Little Leo Attenborough: A new mini marsupial lion from Australia
Researchers from the University of New South Wales in Australia have discovered a new miniature marsupial lion and published it in the Open Access journal Palaeontologia Electronica. The adorable little critter, honorably named Microleo attenboroughi after the famed naturalist Sir David Attenborough, is the ninth species of marsupial lion to be discovered in the Riversleigh World Heritage Area of Queensland.
The study’s lead author, Dr. Anna Gillespie, commented on the tiny size of Microleo, which would have weighed in at a mere 1.3 pounds (600 g). “It was not lion-size or even bobcat size….it was more ringtail possum in size.”
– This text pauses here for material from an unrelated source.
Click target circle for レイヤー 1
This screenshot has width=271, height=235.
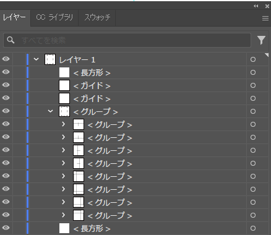pos(253,59)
“Microleo attenboroughi would have been more like the cute but still feisty kitten of the family,” she adds.
The family? Well, Microleo is part of an impressive pedigree. Its relatives include the much larger Thylacoleo carnifex, first described by Richard Owen in 1858. Thylacoleo is notable for being the size of a lion, with massive third premolars described by Gillespie et al (2016) as “resembling a pair of bolt-cutting blades.” Others in this group, including Priscileo and Wakaleo, are intermediate in size between their smaller (Microleo) and larger (Thylacoleo) relatives.
This family of marsupial lions, the Thylacoleonidae, are notable because of evolutionary modifications to their premolars, which, as mentioned previously, are massive, elongate, and knife-like. Thylacoleo is noted as having one of the strongest bite forces of any animal.
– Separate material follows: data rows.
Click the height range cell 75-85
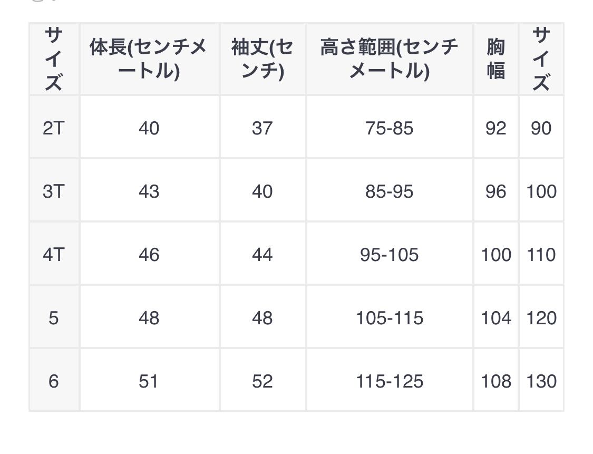The width and height of the screenshot is (593, 454). click(x=389, y=128)
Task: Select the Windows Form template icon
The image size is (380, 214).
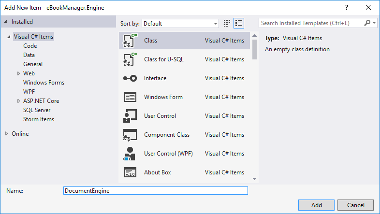Action: pos(130,97)
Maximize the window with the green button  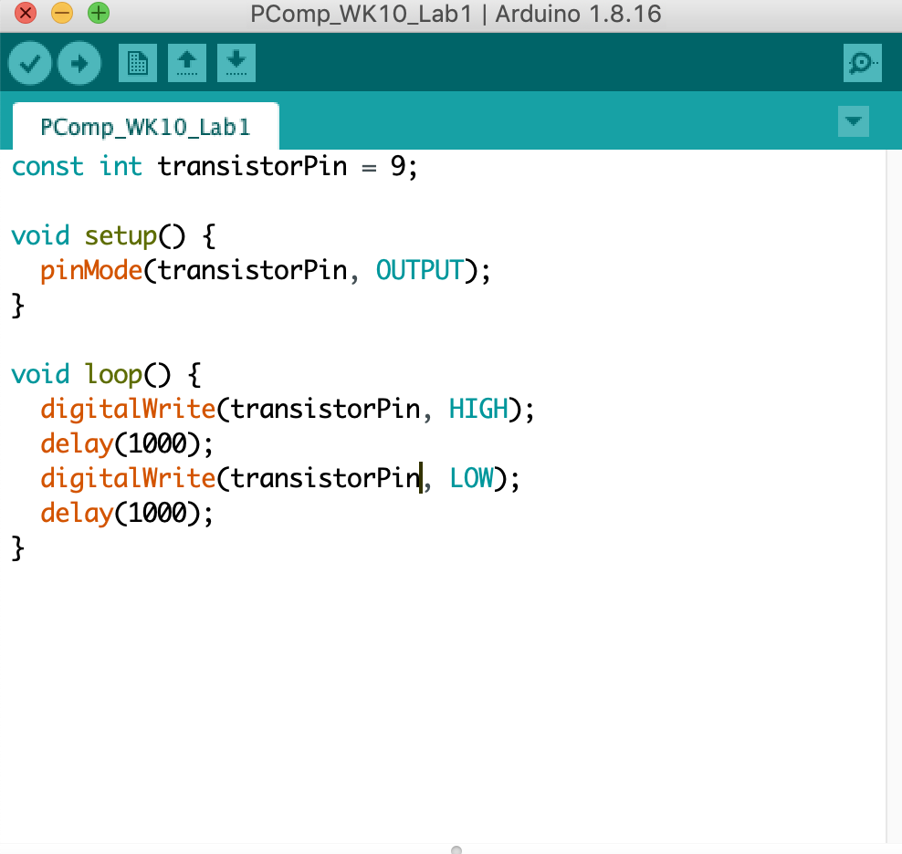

Gillespie et al (2016) investigated the evolutionary relationship of Microleo to its thylacoleonid relatives via a phylogenetic analysis in PAUP*. They recovered Microleo as the sister-group to all other marsupial lions.
Microleo is much older than its relatives; it was recovered form a limestone deposit representing a lush rainforest ecosystem during the Miocene, about 19 million years ago. Thylacoleo, its larger but younger relative, hails from the late Pliocene (2 Ma) to late Pleistocene (~46,000 years ago).
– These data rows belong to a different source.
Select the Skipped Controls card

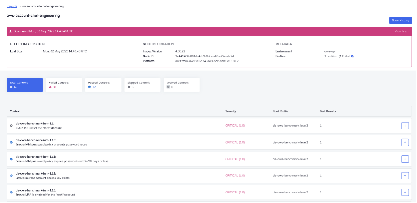[142, 85]
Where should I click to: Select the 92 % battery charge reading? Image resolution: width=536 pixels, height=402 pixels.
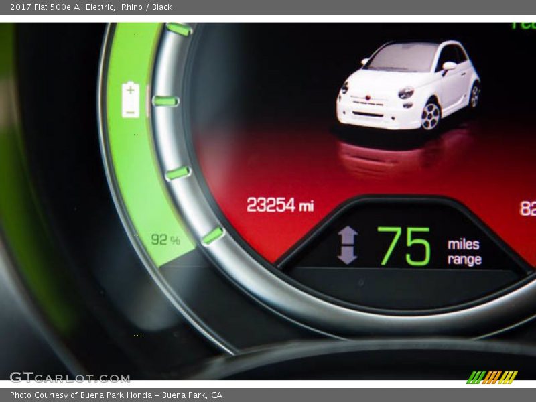(x=165, y=240)

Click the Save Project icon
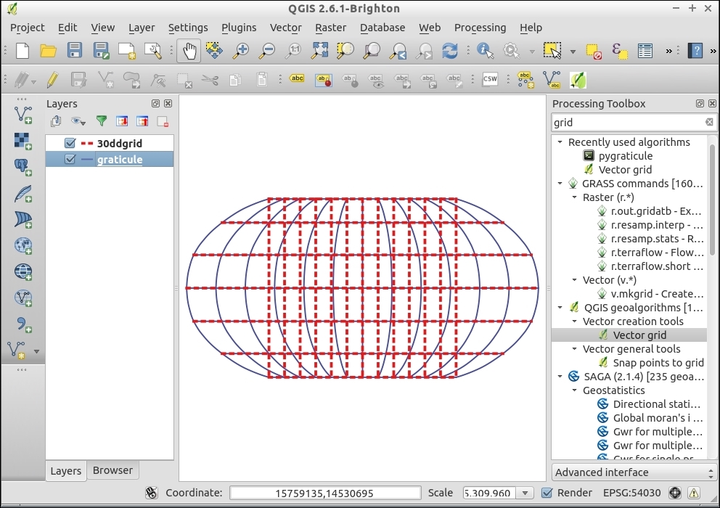[75, 51]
The fossil deposit where Microleo was discovered, named Neville’s Garden Site, has only produced only one specimen of Microleo, but is a trove of fossils for other organisms, including bandicoots, possums, kangaroos, toothed platypuses, koalas, bats, fish, turtles, lizards, pythons, and birds, including the earliest-known Australian parrot.
Suzanne Hand, co-author of the study, said, “The early Miocene of northern Australia, as documented by the thousands of fossils from Riversleigh, was a time of mild, very wet climatic conditions with mammal diversity more like that seen in Borneo than anywhere in Australia today.”
The researchers speculate that Microleo likely was arboreal, living among the trees and tearing other creatures apart with its molars. Maybe not so cute anymore? But with limited material to go off of, many questions still remain about Microleo and its lifestyle.
“Tantalizing questions about the rest of its skull and skeleton which could further clarify aspects of its lifestyle – such as whether it had an enlarged ‘killing’ thumb claw like its Pleistocene relative [Thylacoleo] – must await discovery of more complete specimens,” says Michael Archer, co-author of the study.
Reference:
Gillespie AK, Archer M, Hand SJ (2016) A tiny new marsupial lion (Marsupialia, Thylacoleonidae) from the early Miocene of Australia. Palaeontologia Electronica 19.2.29A: 1-25.
This article has been produced using press material supplied by the University of New South Wales.